Nur personelle Lösung möglich. Über die schwarz-schwarze Trennung in Wolkersdorf.

Von Michael Pfabigan. Erstellt am 15. Mai 2019 (05:00)

Damit aus dem Team Wolkersdorf und der ÖVP wieder eine gemeinsame Partei wird, müsse sich in beiden Gruppierungen viel ändern, meint ein ÖVP-Gemeinderat, der seiner Alt-Bürgermeisterin insofern den Gehorsam verweigerte, als er seine bereits geleistete Mandatsverzichterklärung zurückzog und so etwaige von der ÖVP angestrebte Neuwahlen verhinderte.

Das zeugt grundsätzlich von Weitblick, denn damit verhinderte er ein weiteres Auseinanderdriften der beiden schwarzen Parteien.

Aber: Schnell wird die Aussöhnung nicht gehen - zu tief sind die Gräben.

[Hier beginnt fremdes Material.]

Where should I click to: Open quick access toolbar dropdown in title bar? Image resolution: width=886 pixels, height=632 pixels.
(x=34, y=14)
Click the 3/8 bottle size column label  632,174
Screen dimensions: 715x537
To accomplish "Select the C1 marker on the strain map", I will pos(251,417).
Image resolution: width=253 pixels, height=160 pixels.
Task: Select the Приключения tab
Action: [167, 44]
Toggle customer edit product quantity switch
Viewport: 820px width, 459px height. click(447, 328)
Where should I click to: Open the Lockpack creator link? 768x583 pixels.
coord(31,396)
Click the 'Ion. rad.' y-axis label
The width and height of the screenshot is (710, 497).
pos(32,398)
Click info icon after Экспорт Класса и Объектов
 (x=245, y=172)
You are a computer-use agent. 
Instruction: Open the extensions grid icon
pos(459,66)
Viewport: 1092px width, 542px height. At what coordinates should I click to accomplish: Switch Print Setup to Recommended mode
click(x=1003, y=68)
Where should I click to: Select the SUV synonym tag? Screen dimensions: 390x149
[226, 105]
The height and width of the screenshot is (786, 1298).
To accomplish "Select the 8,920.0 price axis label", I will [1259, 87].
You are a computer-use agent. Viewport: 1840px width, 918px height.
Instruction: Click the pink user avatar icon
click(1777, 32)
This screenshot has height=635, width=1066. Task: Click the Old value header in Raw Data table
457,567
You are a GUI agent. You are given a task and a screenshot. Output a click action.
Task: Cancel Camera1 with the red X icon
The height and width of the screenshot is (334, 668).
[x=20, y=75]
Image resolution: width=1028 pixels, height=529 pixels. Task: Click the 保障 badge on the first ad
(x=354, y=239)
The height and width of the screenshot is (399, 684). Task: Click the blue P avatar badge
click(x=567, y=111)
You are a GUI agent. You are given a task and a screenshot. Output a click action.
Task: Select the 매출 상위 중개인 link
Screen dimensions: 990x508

Möglicherweise wechseln Gemeinderäte die Fronten. Wirklich zusammenfinden werden die beiden Volksparteien aber erst, wenn die Ursachen für die Abspaltung beseitigt sind. Und die sind personell in den Führungskadern zu suchen. Eine gemeinsame Zukunft wird es nur mit Gemeinderäten geben, die nicht schon die Trennung seit Jahren vorleben.